> _Exercise_
Lay out the lines from the one containing "This screenshot has height=616, width=2184." through the end of the records as a Markdown table with the columns No. and Text, one row per line and no rows for blank lines. Leave the pictures out.
>>>>>
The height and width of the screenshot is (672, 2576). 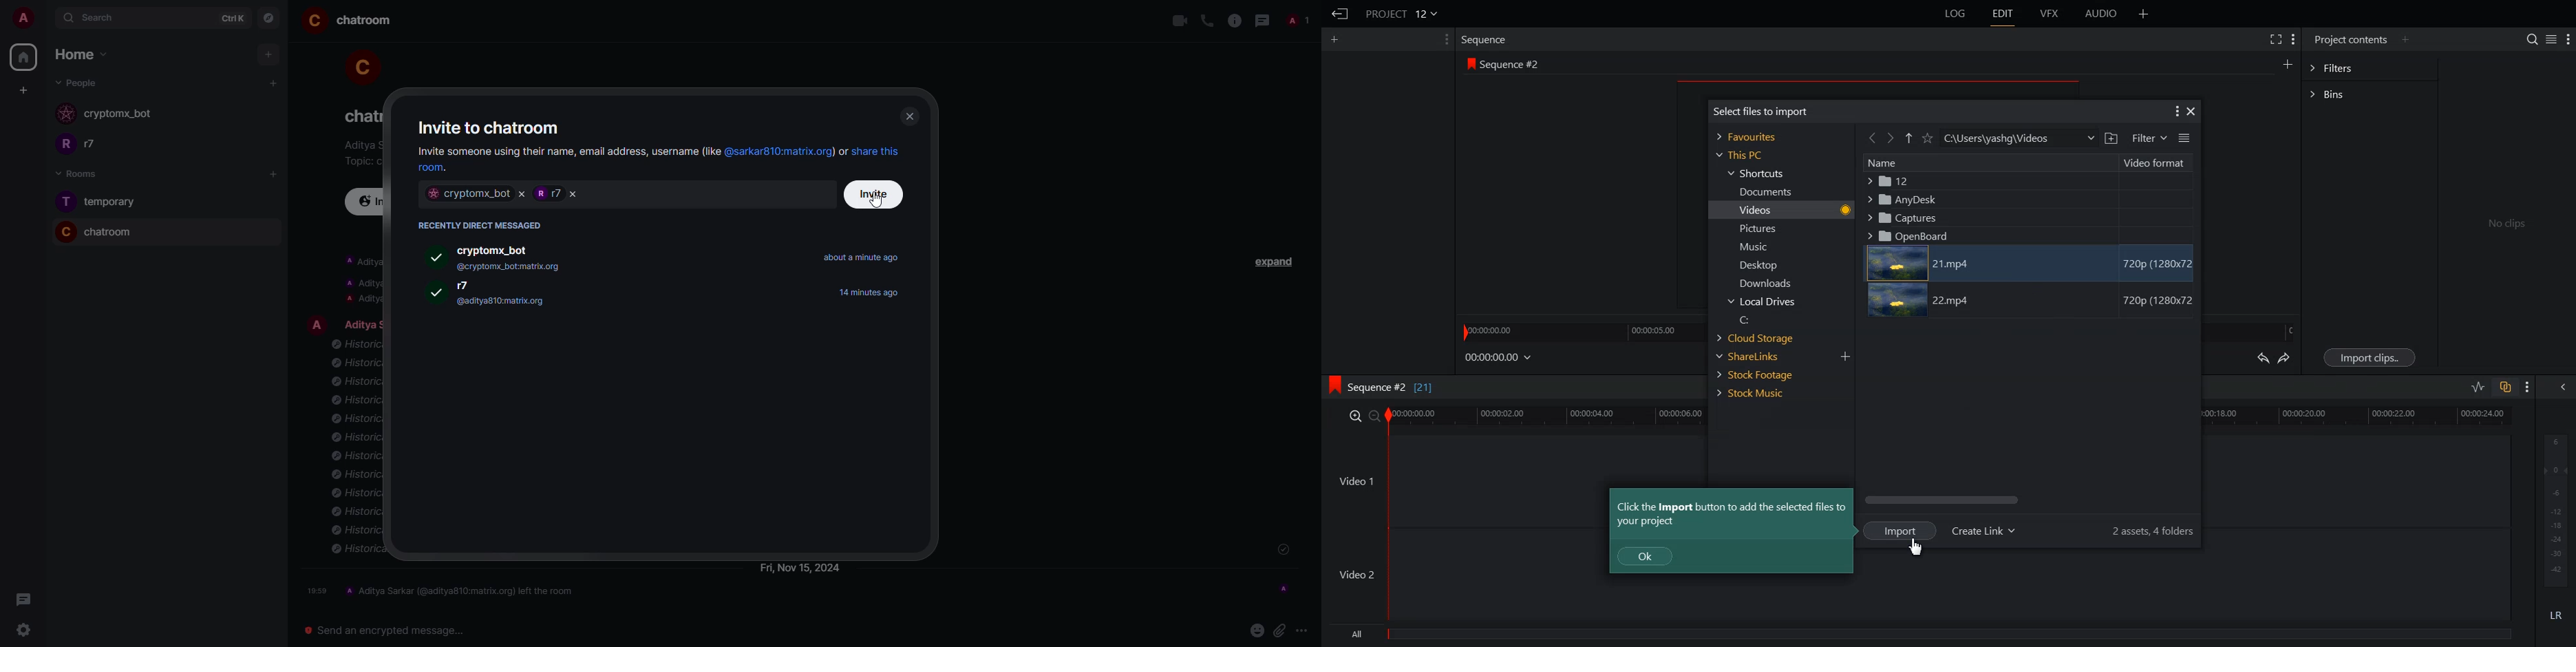 I want to click on add, so click(x=268, y=54).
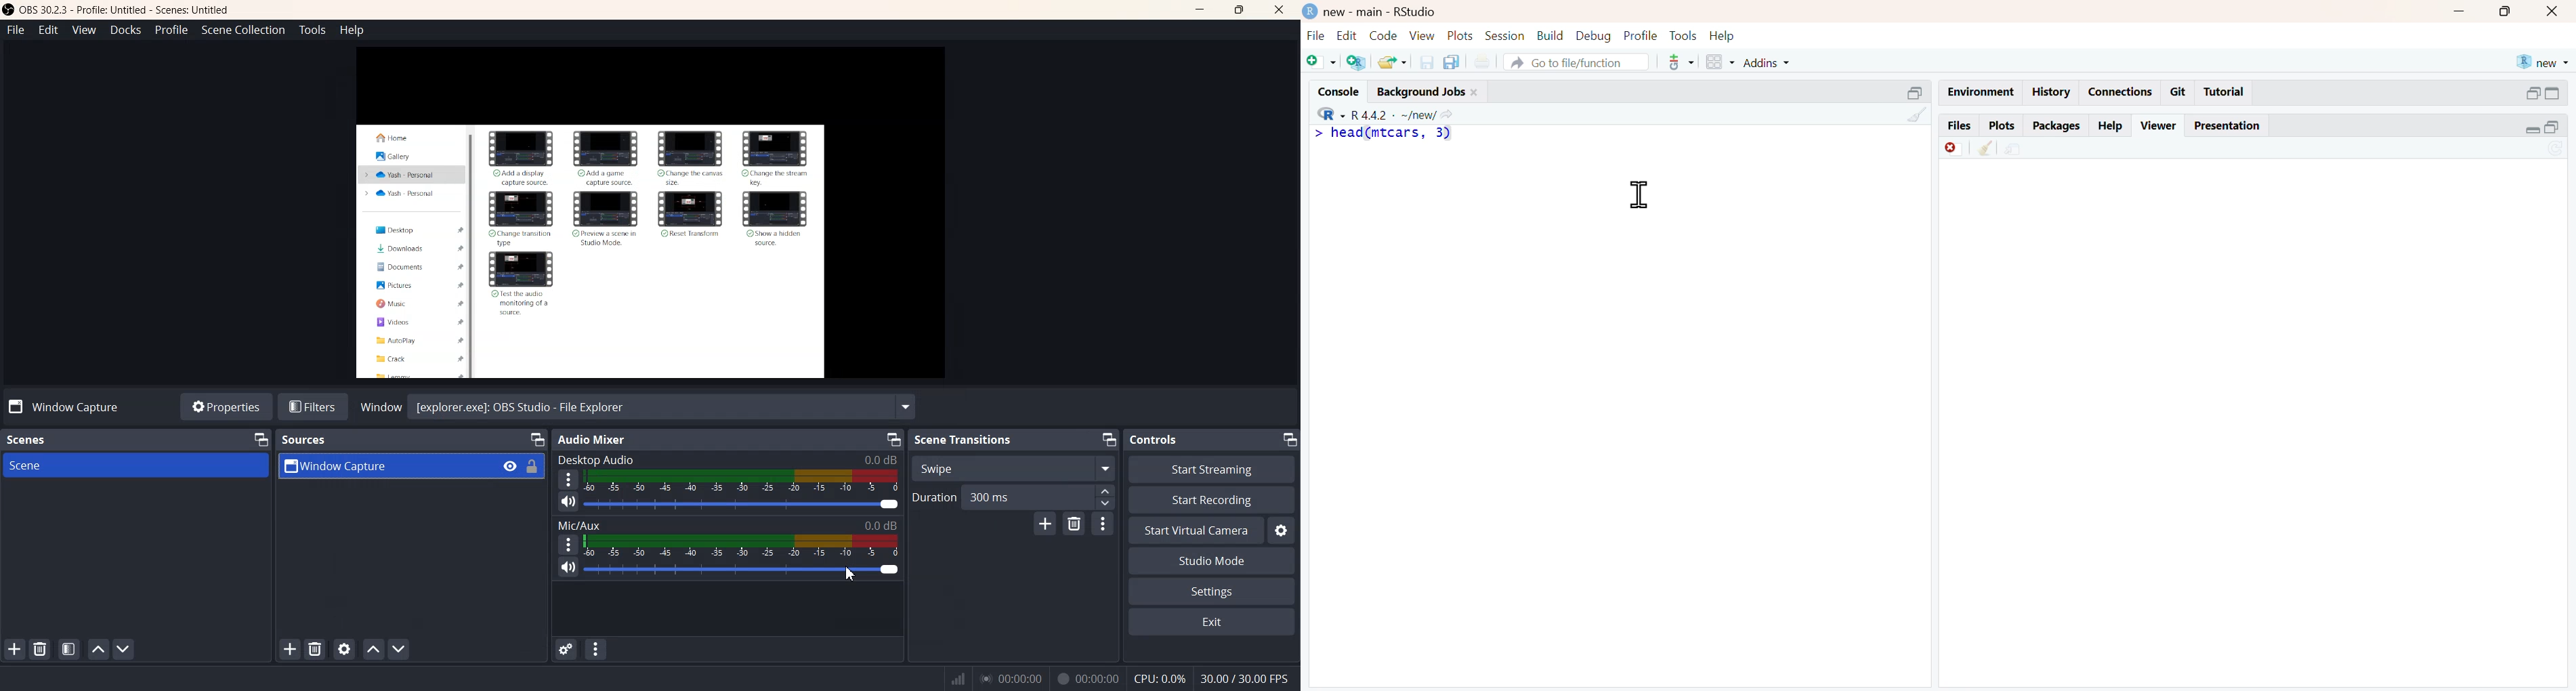 This screenshot has height=700, width=2576. What do you see at coordinates (1103, 522) in the screenshot?
I see `More` at bounding box center [1103, 522].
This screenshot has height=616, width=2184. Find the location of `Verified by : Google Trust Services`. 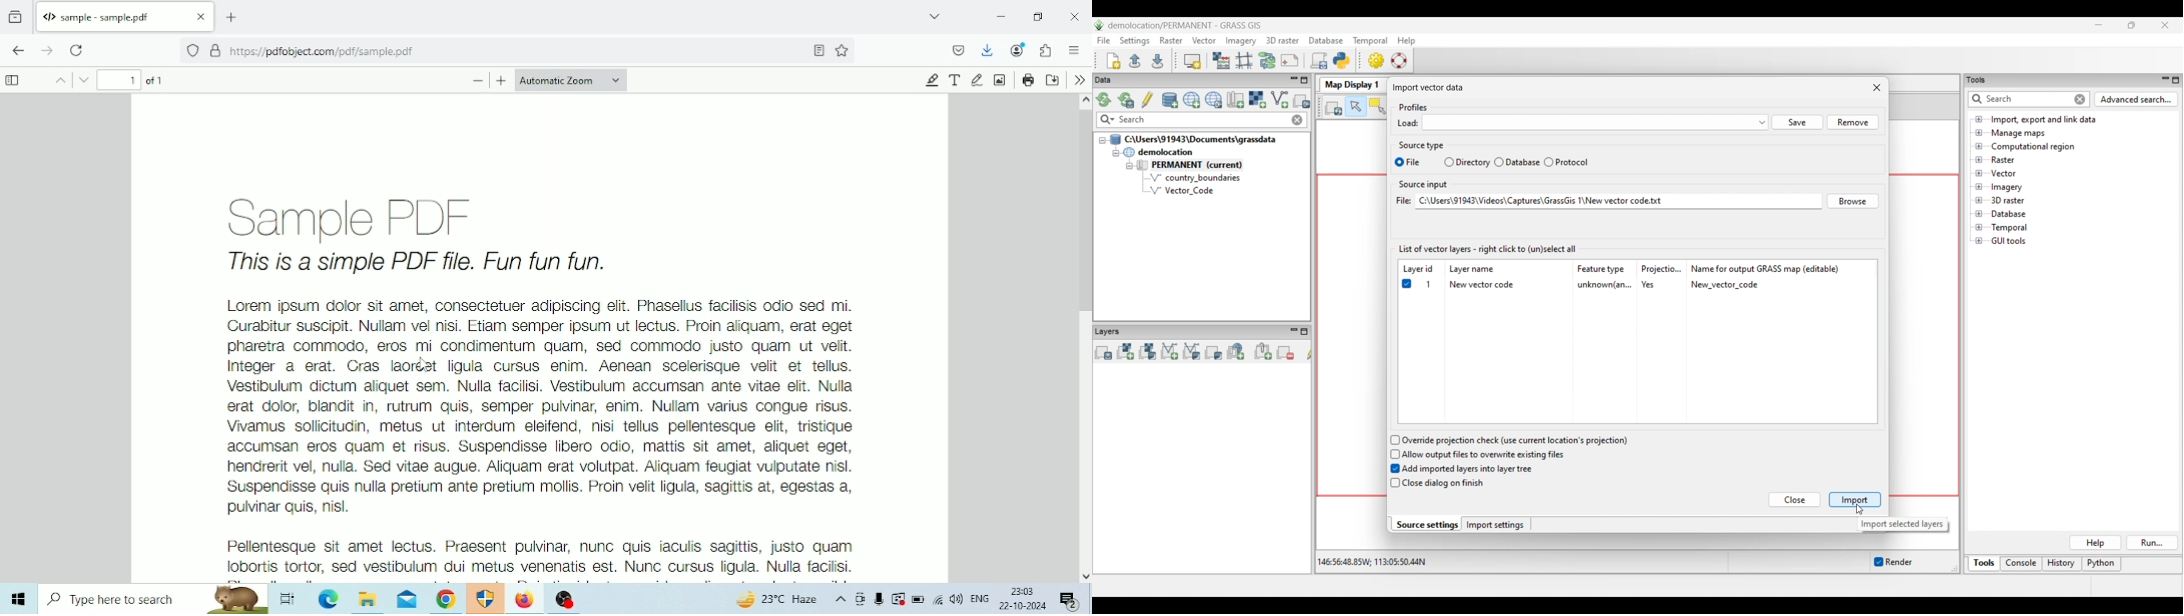

Verified by : Google Trust Services is located at coordinates (215, 51).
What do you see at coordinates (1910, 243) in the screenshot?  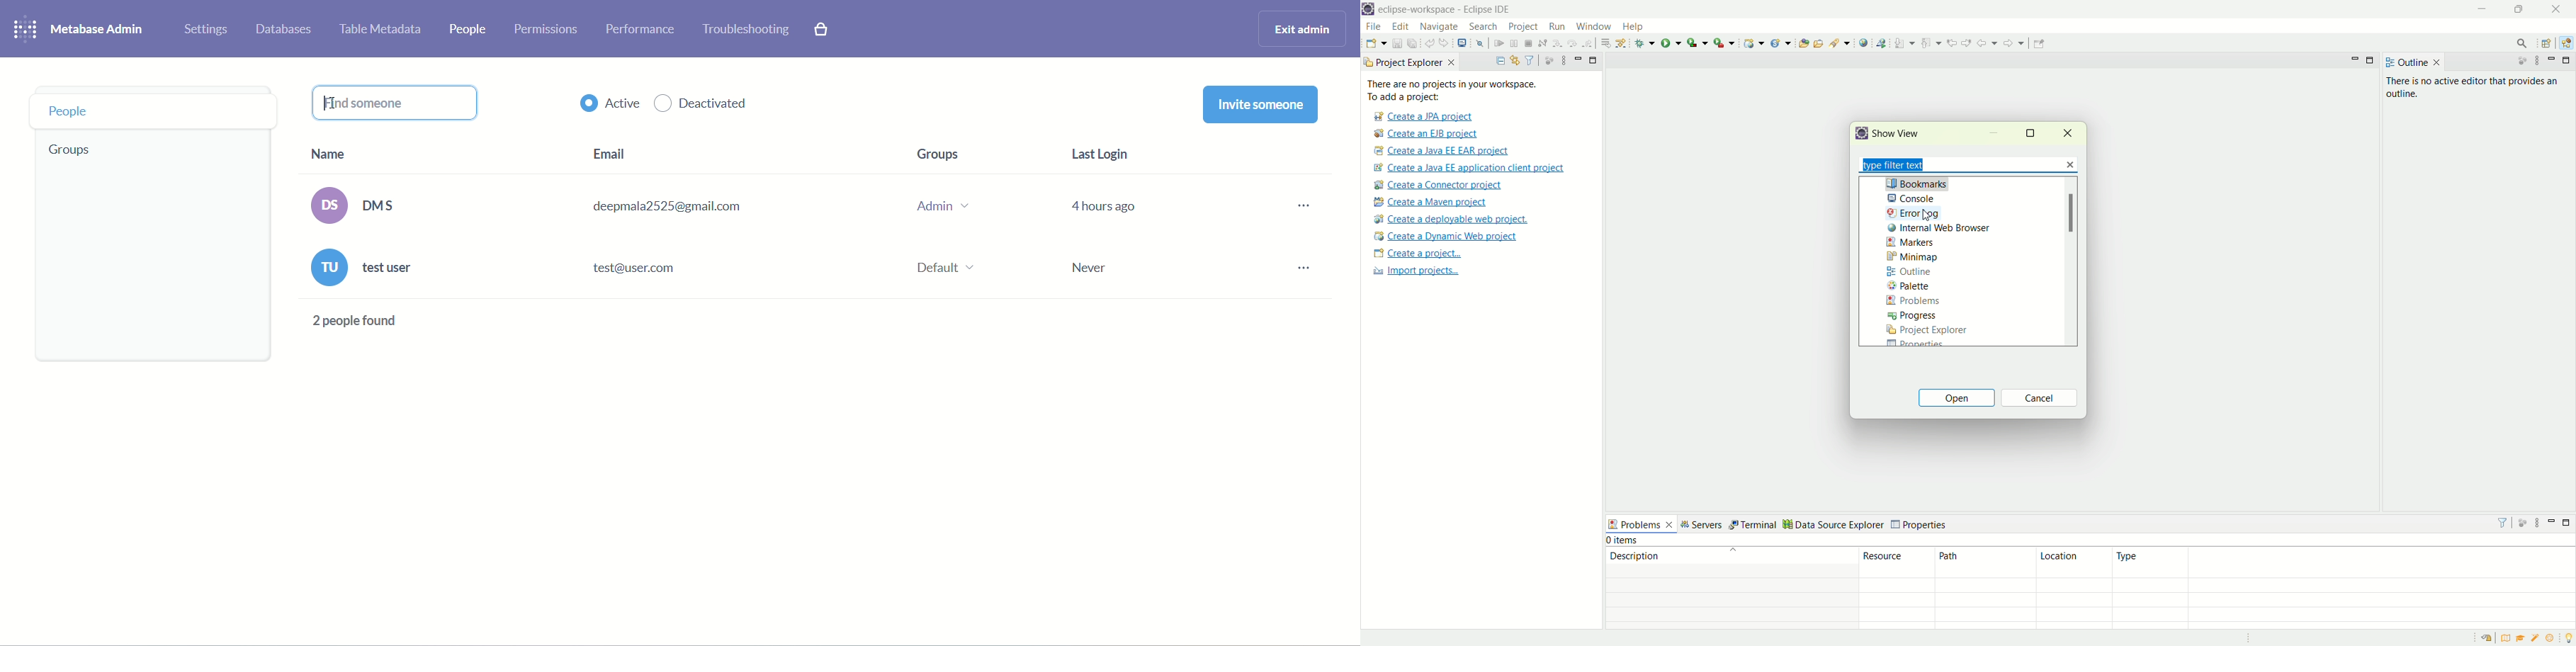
<<<<<
> _Output for this task_
| No. | Text |
|---|---|
| 1 | This screenshot has height=616, width=2184. Find the location of `Verified by : Google Trust Services`.  |
| 2 | Verified by : Google Trust Services is located at coordinates (215, 51). |
| 3 | What do you see at coordinates (1910, 243) in the screenshot?   |